Bill Clinton Makes Me Tired
By Brian Wise (06/26/04)
Four days removed from Bill Clinton’s seduction (and subsequent mounting) of Dan Rather on 60 Minutes, I finally gathered the strength to watch the video. It was pure Clinton: Absolutely everything and nothing was said. Whatever your preconceived notions of the man, the vagueness of his answers (even to softball questions) reinforced them; absolutely no one’s mind was changed; the troops on both sides were sufficiently motivated; a few hundred thousand books were sold.
But the columnist is presented with a few problems, namely how to cram a long essay’s worth of analysis into a seven hundred and fifty word piece, and even then deciding which topics to cover, as the former president provided many to choose from. It occurred to me to attempt an entire column’s worth of quick observations – e.g., “Not to shine an indelicate light on it, but you’d think that someone who watched his mother get beaten by his step-father would have dedicated himself to better treatment of the women in his life” – but all anyone wants to talk about is the women. Specifically, the intern.
Clinton supporters are confused.

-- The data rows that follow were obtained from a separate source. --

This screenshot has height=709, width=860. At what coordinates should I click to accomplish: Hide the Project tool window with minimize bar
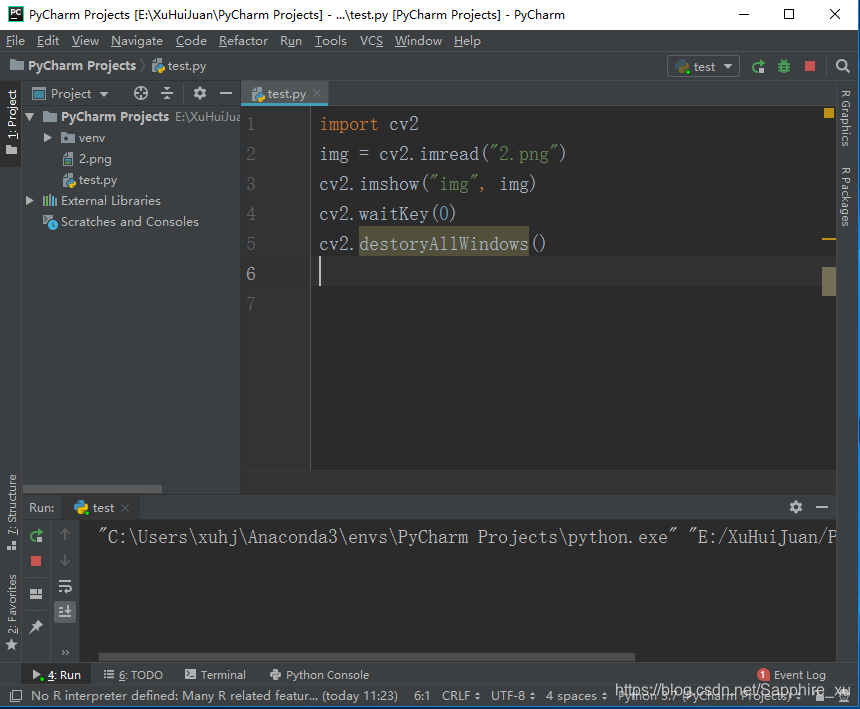(224, 93)
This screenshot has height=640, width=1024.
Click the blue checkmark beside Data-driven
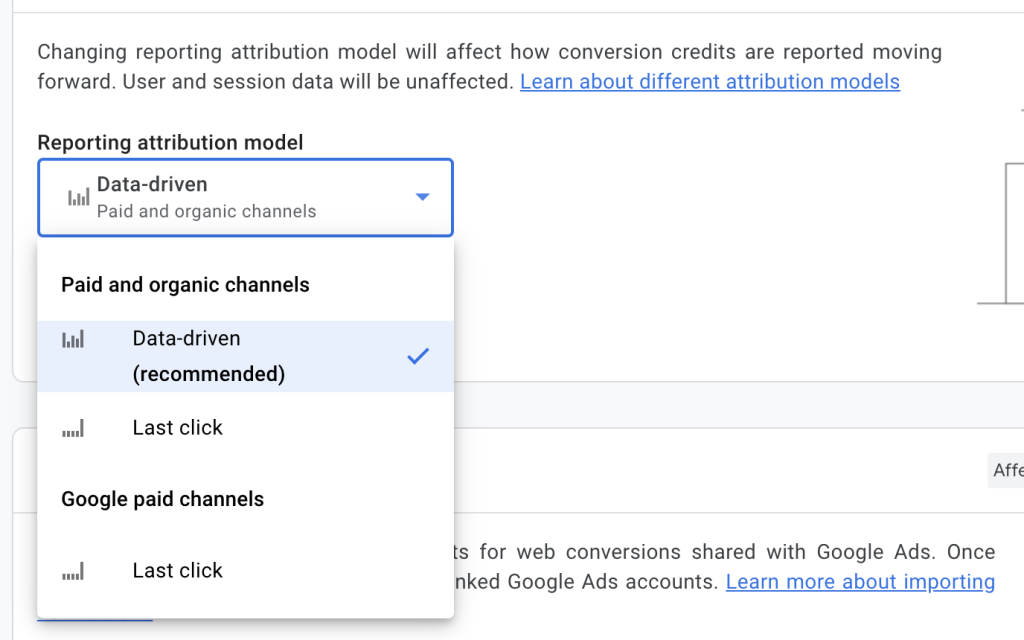point(418,356)
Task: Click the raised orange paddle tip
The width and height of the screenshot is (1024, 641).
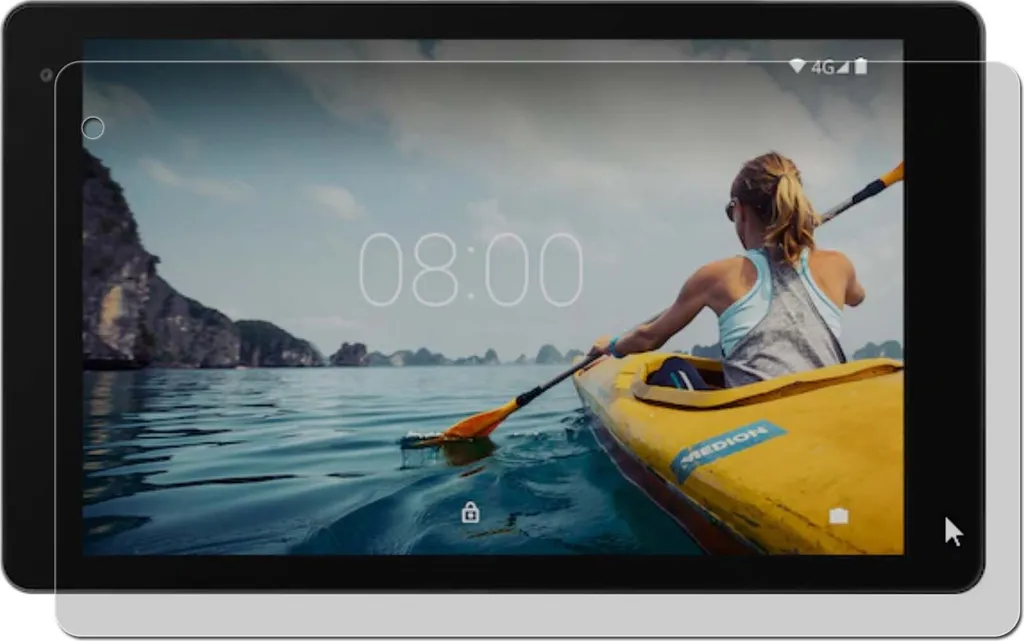Action: pyautogui.click(x=892, y=176)

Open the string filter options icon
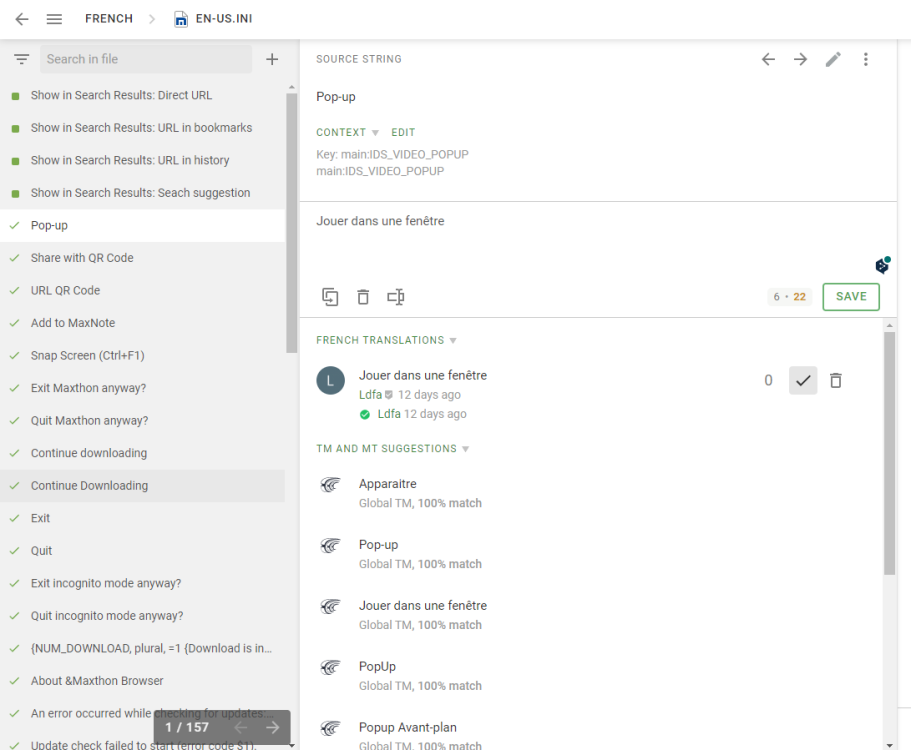[21, 59]
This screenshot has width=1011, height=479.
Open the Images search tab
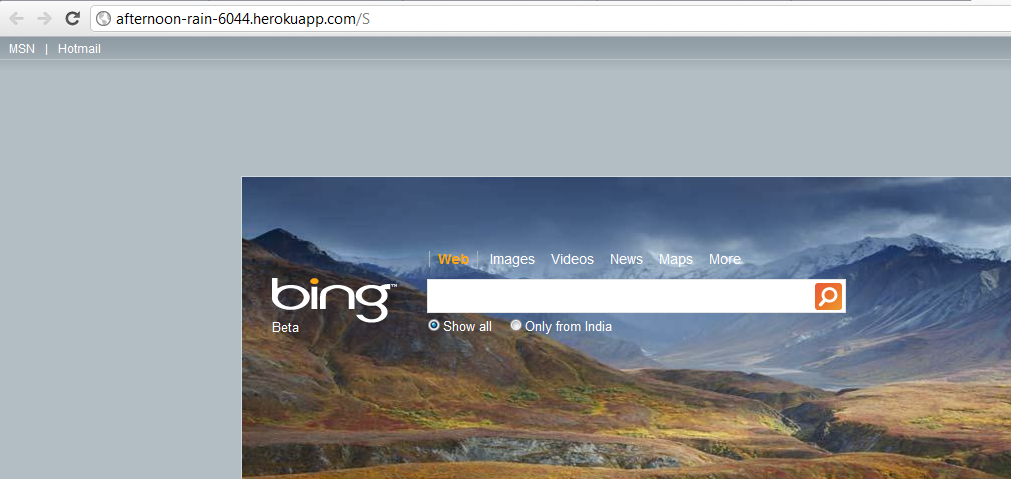tap(512, 259)
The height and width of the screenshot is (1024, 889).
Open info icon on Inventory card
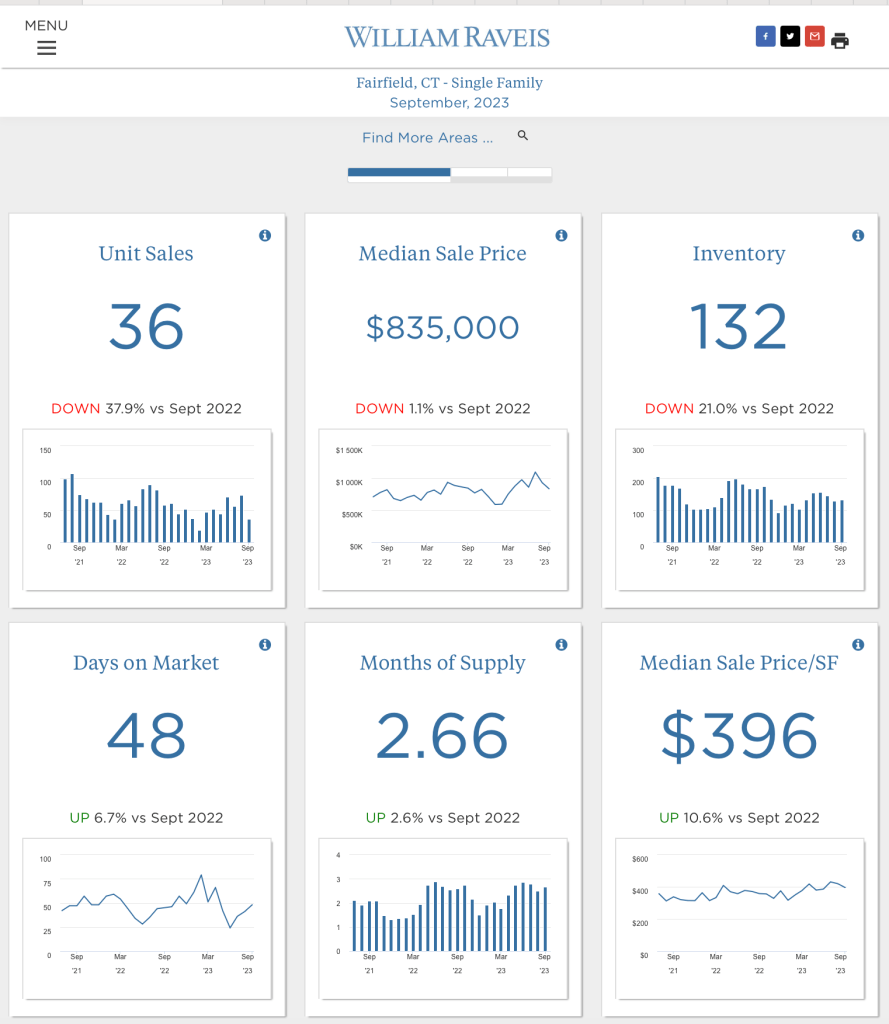click(x=857, y=236)
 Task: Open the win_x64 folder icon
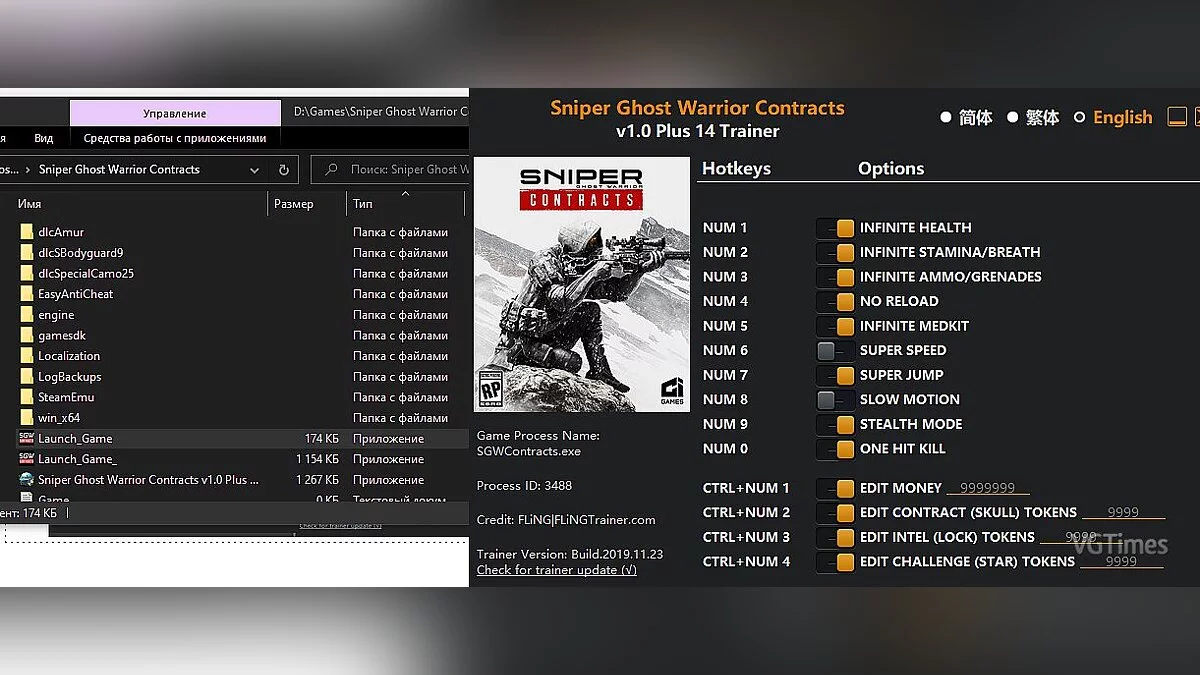point(26,417)
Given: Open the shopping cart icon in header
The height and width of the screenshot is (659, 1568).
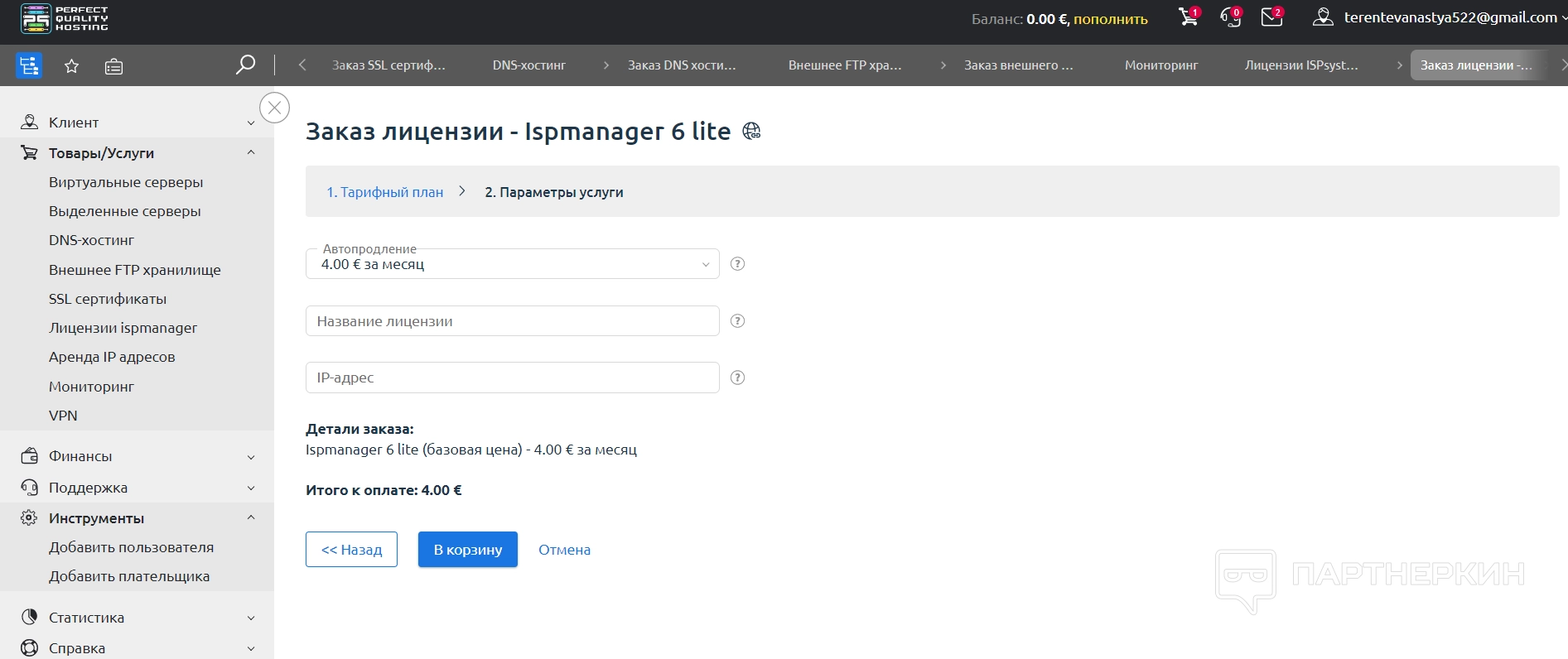Looking at the screenshot, I should tap(1188, 17).
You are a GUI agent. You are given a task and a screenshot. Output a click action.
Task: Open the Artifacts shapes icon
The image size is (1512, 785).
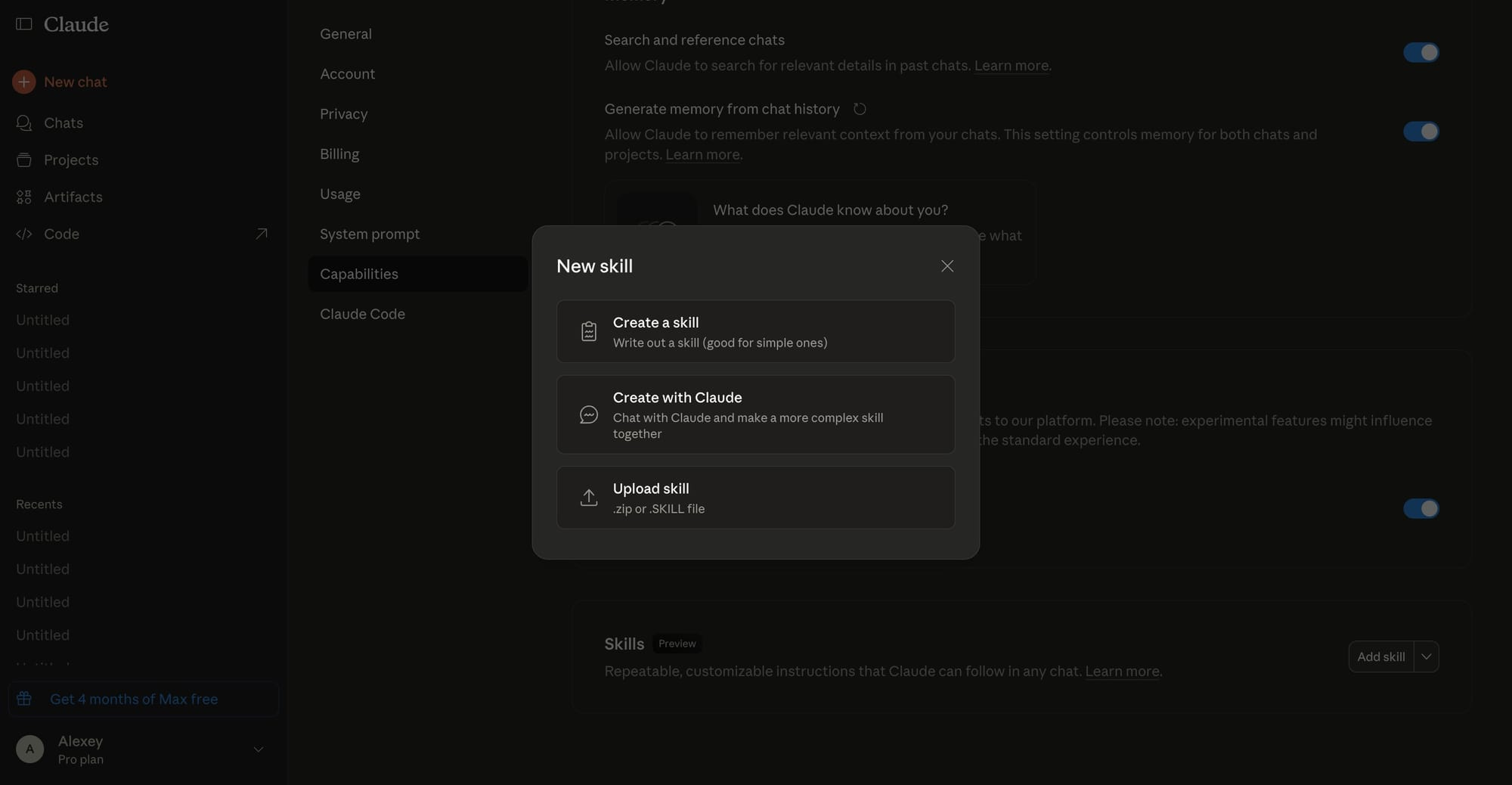coord(24,197)
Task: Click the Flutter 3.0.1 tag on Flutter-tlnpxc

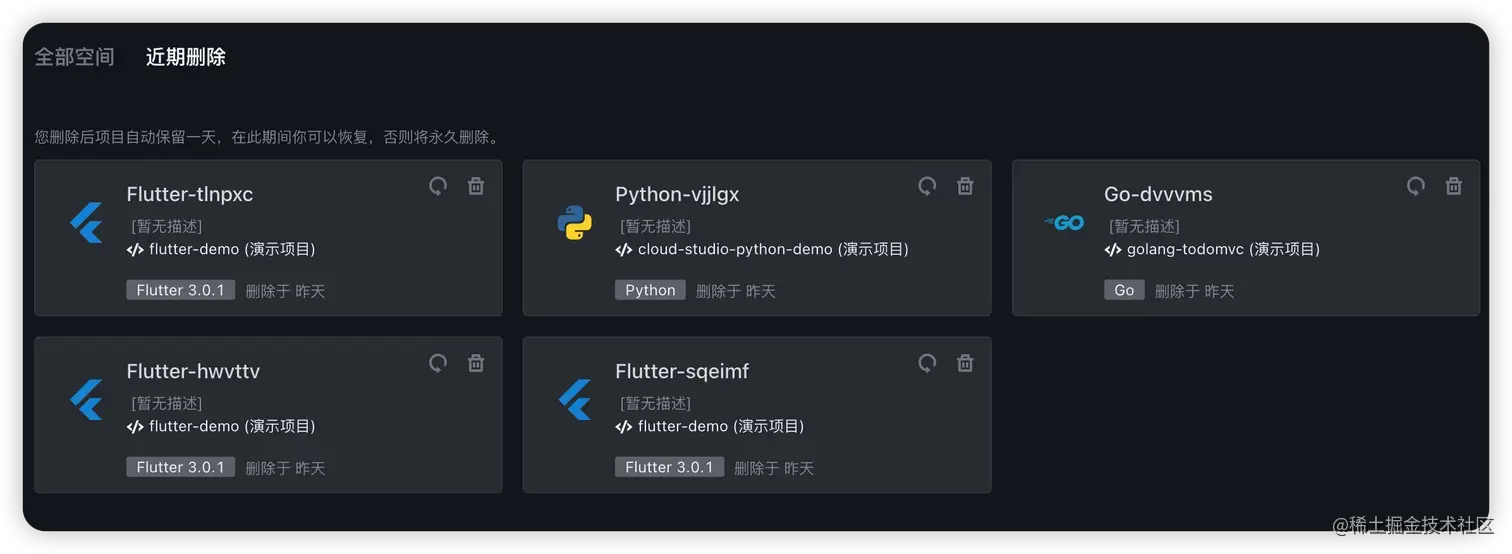Action: (180, 290)
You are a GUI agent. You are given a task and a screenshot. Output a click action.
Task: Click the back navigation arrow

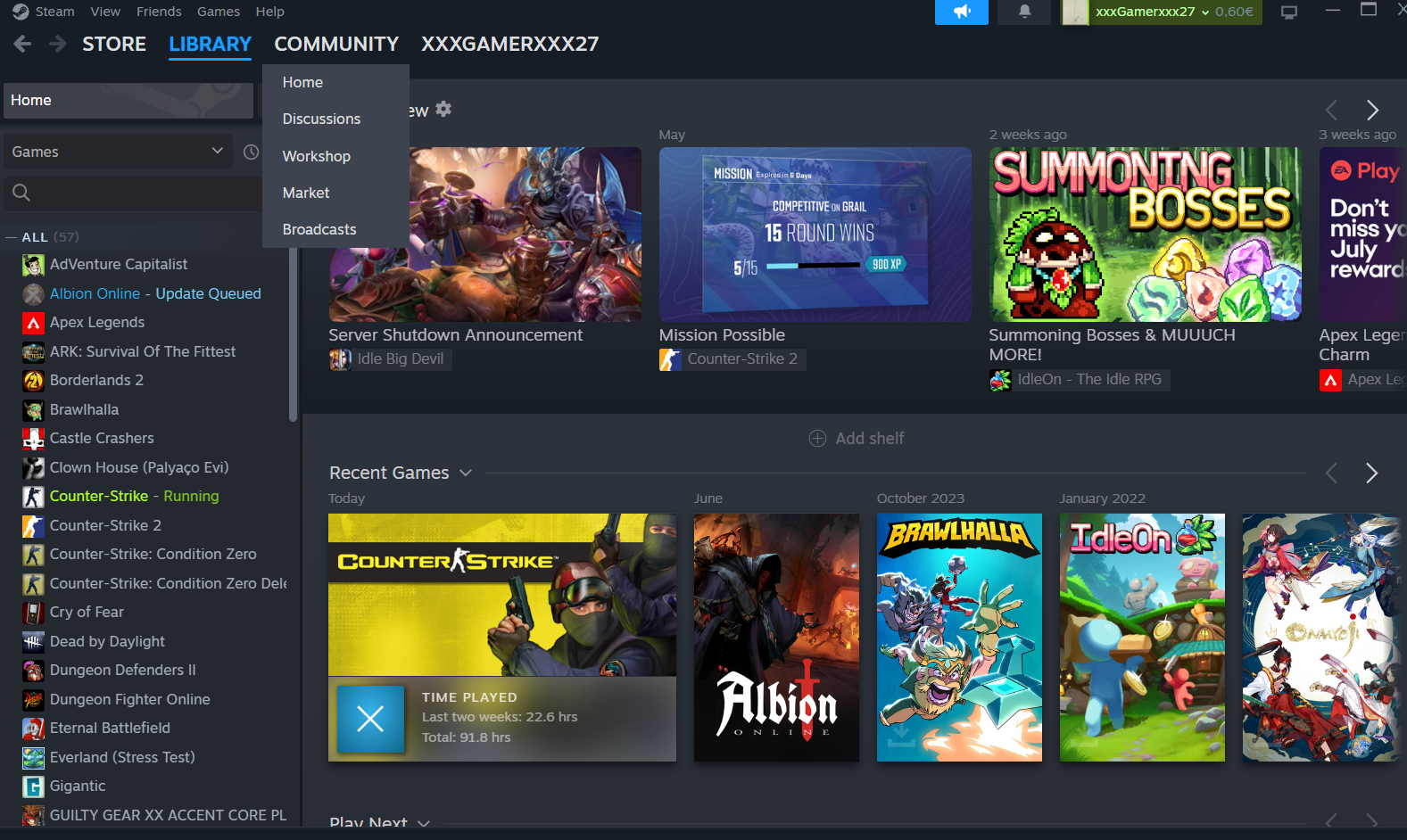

Bill Clinton’s life has been a remarkable one, equipped with the sort of spectacular rise to power only a very few human beings have ever experienced. His potential (circa 1992) limitless, his gifts obvious. And even at their most uneventful, the themes of the world progress at such a pace as to guarantee interesting times for any two term president. Those events, when discussed candidly, can make for one hell of an autobiography. Why, as Clinton’s nine hundred and sixty page memoir is released, is Monica Lewinsky the dominant topic of discussion?
Not an unreasonable question. My answer (the same now as it was in 1998): I’ve never really cared about the sex. That it happened in the Oval Office gives pause, and that Clinton has never paid any particular attention to his marital vows is troublesome, but his trouble, not mine. The important questions have always been those so conspicuously left unanswered, even now. Exactly how and why did Lewinsky become the first intern in the history of the White House program to get top security clearance? Why doesn’t it seem to matter that some of Clinton’s phone sex calls to Lewinsky were being monitored (and most likely recorded) by foreign intelligence, and shouldn’t it be clear to everyone that an American president is not best serving his constituents when he’s putting himself in a position to be blackmailed? Is he even aware of how much easier his life would have been if only he’d told the truth and not obstructed justice? And so forth, up and down the line.
Bill Clinton exhausts Republicans in part because he attaches monumental importance to unimportant things (like Lewinsky) while dismissing as diabolical partisan conspiracies any concern about critical matters (like China), doing immense damage to his party in the process. Including even Nominee Kerry’s uninspiring campaign, when was the last time Democratism was a force to be taken seriously? Two thousand two? A party that couldn’t “find its message.” Two thousand? A party that screamed and cried (and continues to scream and cry, by the way) over an election it lost. Nineteen ninety-eight? Another routine dismissal at the polls. Nineteen ninety-six? The Clinton re-election; if not for six hundred thousand votes in twelve States, Dole is president, and the Republican majority widens anyway. Nineteen ninety-four? The Republican Revolution.
You go back twelve years to find the Democratic party’s most recent string of relevant moments, and only then because Clinton hadn’t yet destroyed the illusion of promise that surrounded him during the campaign, hadn’t yet stood still while foreign powers and enemies spit in his face, hadn’t yet constructed sophisticated structures around lies he didn’t have to tell. He may have gotten out of the way of a surging economy and signed a welfare reform bill that was forced upon him, but he ruined Democratism for at least a generation, in the name of Legacy.
Meanwhile, why was the Clinton White House in possession of nine hundred FBI files? Why did he pardon Puerto Rican terrorists (and Marc Rich)? How many nuclear secrets were allowed to walk out the door with the Red Chinese, and for how much? Who the hell hired Craig Livingstone? Just a few of the questions we can be sure will never be sufficiently answered by Bill Clinton, in or out of his autobiography.
And now that I’ve said so, I need a nap.